From what we can gather from the tabloids, it sounds like he did crave some strange from the younger set, and she MAY have even indulged him. There were rumors of threesomes and indiscretions, afterall. However, I think the underlying cause of what we can blame on "her age" is the self-doubt and insecurity. So, step #1 to having the man of your dreams: Be confident and love yourself.

What Hollywood has also taught us, is that honesty can make a relationship work. Celebs Mo-nique and Sydney Hicks declaring their open marriage confirms that they each have needs as human beings that may not always be met within their personal relationship. This doesn't mean that we should all be in open marriages, but what it does suggest is step #2: We should clearly discuss our needs and expectations both before and during our relationship.... scary I know, this means communication. Btw, needs are subject to change.
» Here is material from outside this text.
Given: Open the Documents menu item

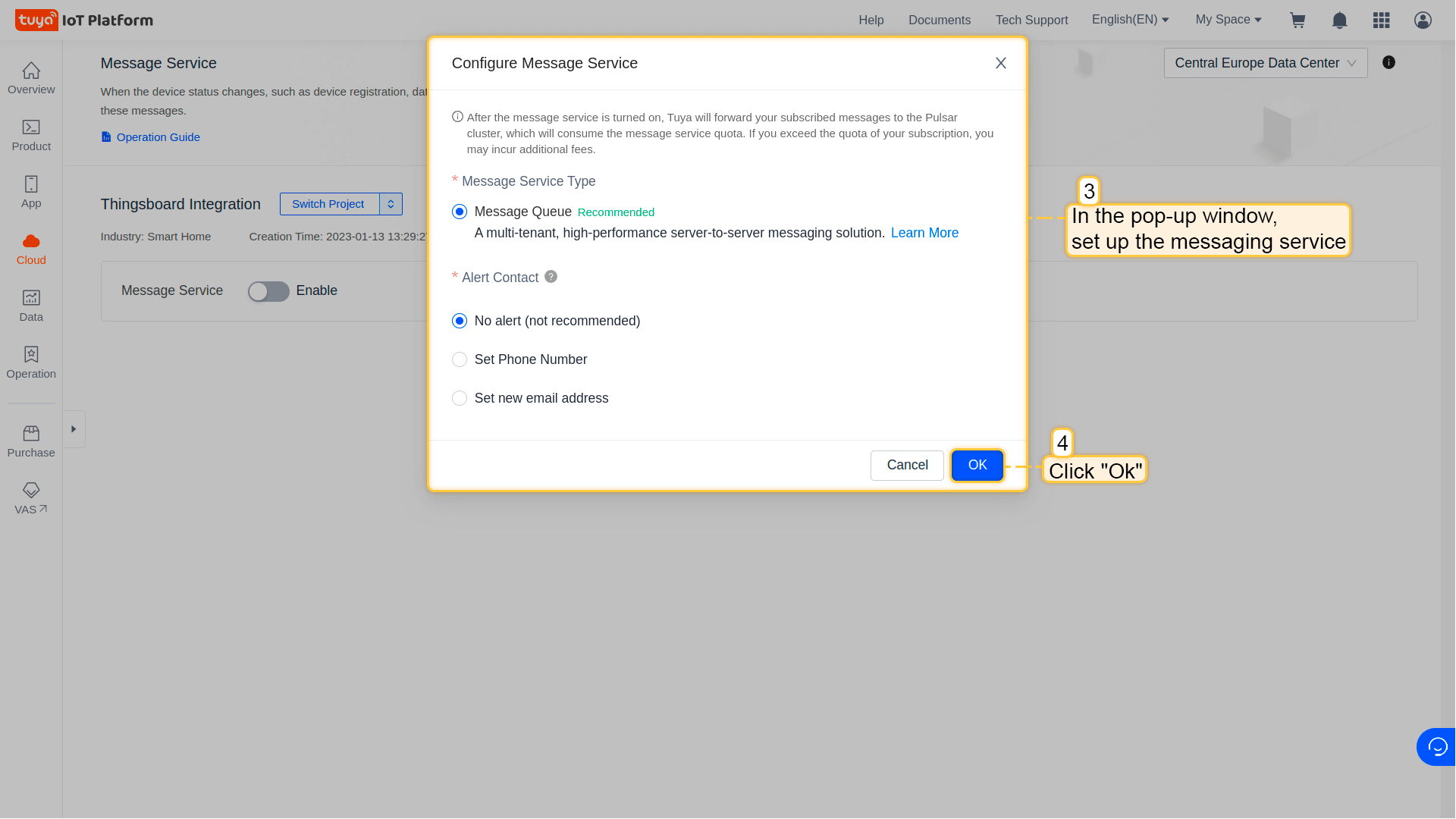Looking at the screenshot, I should [939, 20].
And Step #3 is to create the partner of your dreams.
Yes I did say create. I don't mean nagging your husband to do what you want, or complaining that he never "this" or doesn't "that." Creating the partner of your dreams is using your mind to focus on the best attributes of the person you love. I'm sure you saw the movie Shallow Hal? The message of that film wasn't that beauty is within. It wasn't that we could love someone who wasn't attractive to other people. It's that WE create the beauty we see in the world. Feelings of love, and even lust aren't created by our eyes, they are feelings that swell in our minds.

You're probably thinking, "You said this would be easy." But I said it would be simple. It is simple to love yourself, be honest and communicate, and think good thoughts. What's difficult is letting go of the other stuff. Self-loathing, doubt, fear of rejection, selfishness, resentment. On days like today, we are reminded (rather obnoxiously) to love and cherish one another. Just don't forget to carry it with you every other day of the year.